:: Source passage

In the study, the authors limited the voltage to the range between 0.9 and 1.1 pu, so all proposed solutions can satisfy the voltage constraint. The authors have plotted the voltage profile in Figure 12. There are bigger voltage differences among nodes in the network as running Scenarios 1, 2, and 4. It is clear that from nodes 50 to 69 and from nodes 6 to 27, in all three subfigures of Figure 12, the voltage of Scenario 1 is the smallest among the five scenarios. For the loss and grid power objectives, the voltage of nodes 6–27 in Scenarios 2 and 4 is a little bit greater than in Scenario 1 but much greater than in Scenarios 3 and 5. For the TVD objective in Figure 12c, Scenario 1 is also the worst, whereas the four other scenarios have a very tiny difference in comparison. Table 9 is established to show the voltage fluctuation. For the loss objective in the second column, the TVD is arranged in order of decrease as follows: Scenario 1, 2, 4, 3, and 5, with the values of 1.838, 0.916, 0.816, 0.346, and 0.0727. For the objectives of grid power and TVD, the orders are the same, with the values of 1.838, 0.916, 0.816, 0.346, and 0.0578 pu for grid power objective, and 1.838, 0.67, 0.261, and 0.0265 pu for TVD objective. The analysis of the total voltage deviations indicated that the fluctuations are the smallest in Scenario 5 and the second smallest in Scenario 3 for each objective function. On the other hand, the fluctuations in the same scenarios can be smallest by running the TVD objective function, excluding Scenario 1 with only the placement of EVCSs. We go back to Table 1: the active and reactive power sources that are added in Scenario 2 are three PVUs, in Scenario 3 they are three PVUs and three CAPBs, in Scenario 4 they are three WTS, and Scenario 5 placed three PVUs, three CAPBs, and three WTSs. Scenario 5, which has the highest active and reactive power sources, can reach the smallest voltage fluctuations. Both active and reactive powers are added in Scenarios 3 and 4; however, there is a difference in Scenarios 3 and 4. Scenario 3 used three PVUs and three CAPBs with different locations, but Scenario 4 employed three WTSs with the same location for generating active and reactive powers. Furthermore, each WTS can produce the reactive power from (tan(arcos(0.95)x00 = 197.21 kVar) to (tan(arcos(0.85)x600 = 371.85 kVar but each CAPB can produce 600 kVAr in maximum. So, Scenario 4 cannot reach a better voltage profile than Scenario 3.

::::
:: Extracted data

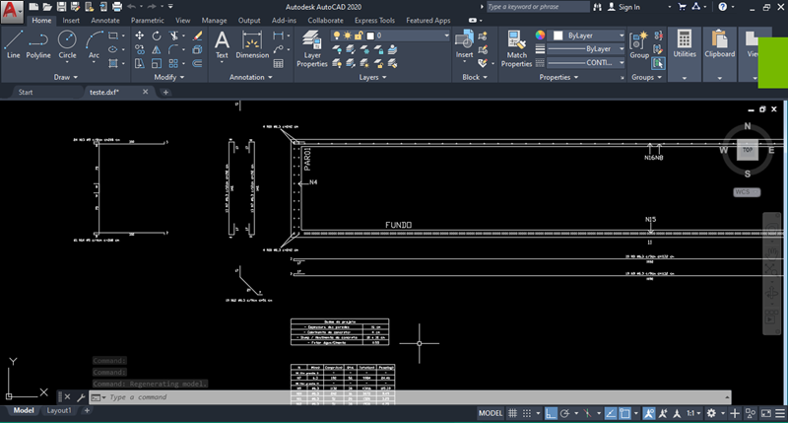Open the layer selection dropdown
Viewport: 788px width, 423px height.
tap(412, 35)
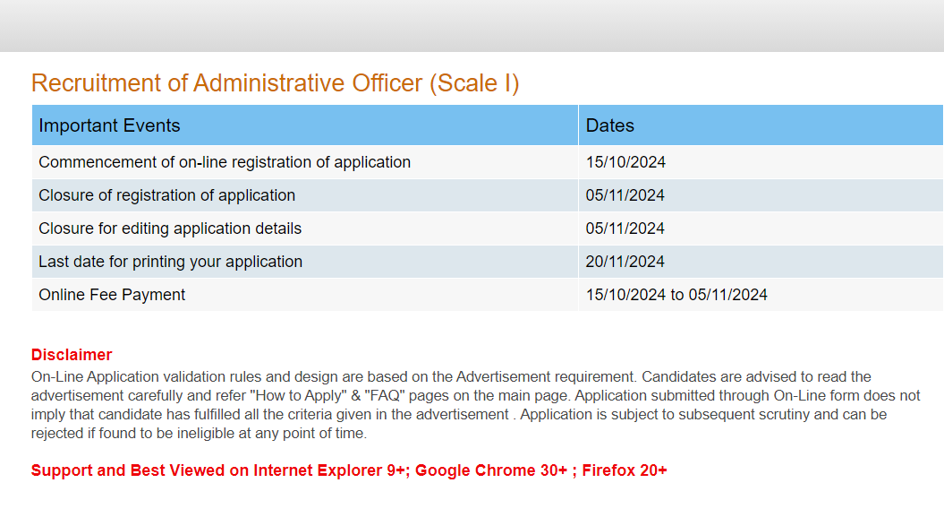Image resolution: width=944 pixels, height=526 pixels.
Task: Click the red Disclaimer heading
Action: click(71, 354)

::::

### Problem set
[1] Using the passage on voltage profiles, decide whether each statement agrees with it, answering yes or no and quoting the words that settle it: (a) Scenario 5 placed three PVUs, three CAPBs, and three WTSs; (b) the authors limited the voltage to the range between 0.8 and 1.2 pu; (c) Scenario 4 used three WTSs at different locations.
[2] Write what follows next in the passage on voltage profiles, picking up after its final sentence.

### Responses
[1]
(a) Yes: "Scenario 5 placed three PVUs, three CAPBs, and three WTSs."
(b) No: "the authors limited the voltage to the range between 0.9 and 1.1 pu."
(c) No: "Scenario 4 employed three WTSs with the same location for generating active and reactive powers."

[2]
4.4.3. The Limitations of the Study

The study focused on the technical performance of the distribution power grids in improving the loss, grid power, and TVD by optimizing the location and penetration levels of active and reactive power generation sources such as capacitors and solar- and wind-based distributed generators. In fact, simulations that were implemented focused on total voltage deviation, voltage limits, and power loss but ignored the cost of energy loss on all distribution lines [48], the total cost of investment, operation, and maintenance for wind turbines and solar photovoltaic panels [49], the total cost of building charging stations [50], and the costs of investment, operation, and maintenance for capacitor banks [51]. So, the study is unable to address economic issues. On the other hand, the study is also limited to real data and the distribution of the power grid. These shortcomings are as follows:
  • Costs of electric vehicle charge stations and renewable power sources: This study only focuses on the technical factors, including total voltage deviation, voltage limits, and power loss, but neglects economic aspects, such as the cost of energy loss on all distribution lines [48], the total cost of investment, and operation and maintenance for wind turbines and solar photovoltaic panels [49], the total cost of building charging stations [50], and the costs of investment, operation, and maintenance of the capacitor banks [51]. The study did not present any economic planning strategies regarding the construction of the charge stations and renewable power, so the economic effectiveness could not be reflected by using the obtained solutions proposed by the EO and other metaheuristic algorithms. This study aimed to outline the circumstances for a distribution power grid with the installation of electric vehicle charge stations and additional sources based on wind and solar factors. Derived from the results, it concluded that the installation of charge stations led to a high electricity use demand, high power loss, and high voltage drop. However, the optimal placement of renewable energies-based distributed generators and capacitor banks could overcome faults regarding technical issues such as the overloading status of lines, high fluctuations of node voltage, and high power loss.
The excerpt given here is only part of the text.